***** Document excerpt

Dr Tawfeg Ben-Omran, Senior Consultant, Paediatrics at Hamad Medical Corporations (HMC), says early detection of rare diseases like Homocystinuria (HCU) is key to successfully managing the disorder. HCU is a serious genetic disease characterised by long-term complications. When left untreated, HCU can lead to bone damage, vision problems, brain damage, and blood clots. Babies born with this disease often show no warning signs during early life, and severe symptoms can develop later without treatment.
“Left undiagnosed and untreated, the condition can cause cognitive and physical developmental delays. It can also lead to vision problems, weak bones (osteoporosis), bone and joint problems, neurological and cardiac problems, blood clots and early stroke.”
“Homocystinuria is an inherited disorder that prevents the body from processing the essential amino acid methionine. It causes a build-up of the amino acid homocysteine in the blood and urine. Put more simply, when we eat our bodies break down the food and homocysteine is made. In most people, homocysteine is broken down further but for a person with Homocystinuria, this step cannot be completed. Patients with Homocystinuria will require daily medication, a special diet, and ongoing treatment from a specialist physician and therapeutic nutritionist who may recommend a special diet. Left undiagnosed and untreated, the condition can cause cognitive and physical developmental delays. It can also lead to vision problems, weak bones (osteoporosis), bone and joint problems, neurological and cardiac problems, blood clots and early stroke,” said Dr Ben-Omran.

**********
***** Data supplied

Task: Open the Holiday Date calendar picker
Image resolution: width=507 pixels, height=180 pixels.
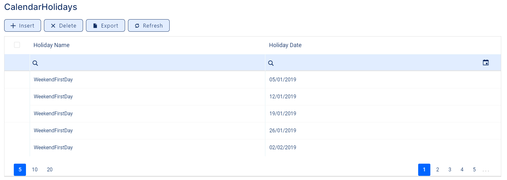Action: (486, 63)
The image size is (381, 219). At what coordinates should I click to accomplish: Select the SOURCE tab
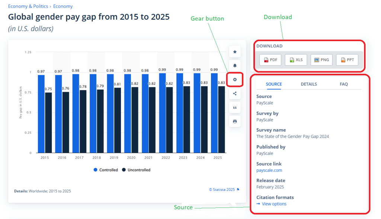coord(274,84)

**********

* [Task instructions]:
• A. In the homocystinuria article, condense the paragraph beginning "Dr Tawfeg Ben-Omran, Senior Consultant" into a bulleted list that keeps its main facts.
• B. Write the next paragraph of the homocystinuria article, following on from its final paragraph.

* [Outputs in order]:
• A.
- Dr Tawfeg Ben-Omran, Senior Consultant, Paediatrics at Hamad Medical Corporations (HMC), says early detection of rare diseases such as Homocystinuria (HCU) is key to managing the disorder.
- HCU is a serious genetic disease marked by long-term complications.
- Untreated, it can cause bone damage, vision problems, brain damage and blood clots.
- Affected babies often show no warning signs early in life, and severe symptoms can develop later without treatment.

• B.
There are multiple forms of HCU and the types are distinguished by their signs and symptoms and genetic cause. One in 200,000 people are affected by the most common type of HCU worldwide. The incidence rates differ between countries, with Qatar having the highest rate in the world.
“It is important to note that when diagnosed early, treatment can be very effective in reducing the risk of serious complications.”
“If both parents are carriers, they have a 25 percent chance of having a child with Homocystinuria. Like many genetic diseases, Homocystinuria runs in families and like many hereditary diseases, marriage between relatives plays a role. However, it is important to note that when diagnosed early, treatment can be very effective in reducing the risk of serious complications. Patients with this condition will require life-long medical intervention but with early diagnosis and the correct treatment, the majority of children with Homocystinuria are able to live healthy lives,” said Dr Ben-Omran.
Dr Ben-Omran was trained in clinical and metabolic genetics at Canada’s Hospital for Sick Children and is an expert in genetic disorders affecting the Arab population. He says conditions like HCU underscore the importance of increasing public awareness about rare disease as well as available screening.